There is no blueprint for cash interventions. Adeso always evaluates a certain context to ensure that markets are operating and that money transfer systems are in place. We also carefully analyze the risk, and ensure cash is the most appropriate way to help people meet their needs. There are also many different kinds of cash transfers, including both conditional and unconditional. A ‘condition’ may be contributing labor to a community micro-project, taking your child to get vaccinated, or using the money to buy particular items like livestock or food. This ensures that the root causes of an emergency are addressed, whilst providing immediate relief to households in need. Cash grants are also given in different sizes. Both the type of cash transfer and the size of cash grant are designed in response to the needs of each situation.

Cash – the key issues

Cash transfers have slowly become a tool of choice for humanitarian agencies. They represent a loss of control for the agency, but increased empowerment for the beneficiary. Despite the evidence in favor of cash transfers, they are still new to many people and continue to pose worrying questions. A careful look at the issues, however, can boost understanding of cash transfers and increase their acceptability.
 
Cash misuse: Exactly how people spend their cash grants relates to targeting. If you target the most vulnerable individuals, such as women, widows, the elderly, and marginalized minorities, they will use the money to buy food and to meet their most basic needs. This has shown to be true through external program evaluations. Adeso uses its own targeting system – Inclusive Community-Based Targeting – that uses various cross-referencing methods. As an example, local committees with women and minority representatives are asked to vet beneficiary lists.

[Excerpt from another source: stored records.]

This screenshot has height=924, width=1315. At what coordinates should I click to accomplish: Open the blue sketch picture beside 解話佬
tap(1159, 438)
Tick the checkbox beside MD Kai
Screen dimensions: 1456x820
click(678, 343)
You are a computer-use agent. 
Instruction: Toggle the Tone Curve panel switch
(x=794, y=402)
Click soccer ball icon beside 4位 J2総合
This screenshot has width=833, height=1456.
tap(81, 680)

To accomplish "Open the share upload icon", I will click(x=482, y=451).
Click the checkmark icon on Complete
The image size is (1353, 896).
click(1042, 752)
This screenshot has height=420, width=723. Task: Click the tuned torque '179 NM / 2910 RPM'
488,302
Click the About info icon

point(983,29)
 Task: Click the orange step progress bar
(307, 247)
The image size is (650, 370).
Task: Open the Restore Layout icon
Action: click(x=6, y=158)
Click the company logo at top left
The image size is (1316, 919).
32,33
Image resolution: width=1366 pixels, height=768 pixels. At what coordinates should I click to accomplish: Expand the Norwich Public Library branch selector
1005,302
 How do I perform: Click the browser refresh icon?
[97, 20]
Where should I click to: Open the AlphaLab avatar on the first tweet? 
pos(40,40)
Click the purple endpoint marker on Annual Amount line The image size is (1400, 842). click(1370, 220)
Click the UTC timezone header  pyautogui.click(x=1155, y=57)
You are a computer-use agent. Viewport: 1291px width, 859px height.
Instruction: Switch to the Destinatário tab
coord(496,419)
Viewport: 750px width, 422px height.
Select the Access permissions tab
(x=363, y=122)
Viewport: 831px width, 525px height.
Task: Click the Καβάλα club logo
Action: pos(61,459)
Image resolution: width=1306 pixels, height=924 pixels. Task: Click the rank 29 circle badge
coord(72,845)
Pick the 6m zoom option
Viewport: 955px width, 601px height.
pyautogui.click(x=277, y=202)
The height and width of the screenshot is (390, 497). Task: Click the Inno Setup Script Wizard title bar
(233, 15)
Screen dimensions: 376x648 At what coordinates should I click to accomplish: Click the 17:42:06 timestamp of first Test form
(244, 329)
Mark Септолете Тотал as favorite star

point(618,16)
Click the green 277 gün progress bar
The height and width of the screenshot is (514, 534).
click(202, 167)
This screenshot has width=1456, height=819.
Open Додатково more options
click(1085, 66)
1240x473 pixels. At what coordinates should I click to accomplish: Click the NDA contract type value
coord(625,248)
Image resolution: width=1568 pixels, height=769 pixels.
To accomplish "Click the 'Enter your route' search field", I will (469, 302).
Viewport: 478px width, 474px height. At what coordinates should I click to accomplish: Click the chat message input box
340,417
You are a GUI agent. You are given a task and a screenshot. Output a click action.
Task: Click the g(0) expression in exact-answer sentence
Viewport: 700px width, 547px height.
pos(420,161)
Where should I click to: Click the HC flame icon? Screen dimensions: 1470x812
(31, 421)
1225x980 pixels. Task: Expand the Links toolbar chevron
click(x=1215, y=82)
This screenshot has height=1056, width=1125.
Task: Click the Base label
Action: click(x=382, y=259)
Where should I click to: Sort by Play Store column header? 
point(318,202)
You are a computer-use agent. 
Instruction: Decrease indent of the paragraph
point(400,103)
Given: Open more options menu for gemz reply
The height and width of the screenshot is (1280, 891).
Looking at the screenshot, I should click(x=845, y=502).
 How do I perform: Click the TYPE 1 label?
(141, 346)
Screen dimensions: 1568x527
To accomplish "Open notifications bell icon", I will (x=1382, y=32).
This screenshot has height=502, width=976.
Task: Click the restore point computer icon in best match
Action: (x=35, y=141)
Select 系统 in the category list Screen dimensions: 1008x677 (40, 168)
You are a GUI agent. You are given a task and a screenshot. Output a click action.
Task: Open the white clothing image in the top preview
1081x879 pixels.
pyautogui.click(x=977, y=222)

Effective distribution: There are an increasing number of different ways to deliver cash transfers. Cash can be delivered through remittance systems like the Hawala in Somalia, through mobile phones, local traders and banks. Agencies are constantly coming up with creative and cost-effective new ways to deliver cash transfers.
Market inflation: Evidence to date has consistently shown that cash transfers have no inflationary effect on local markets. The amount of cash given to a household is small compared to the size of the local economy, though any agency delivering cash grants should monitor local markets to ensure that inflation does not occur.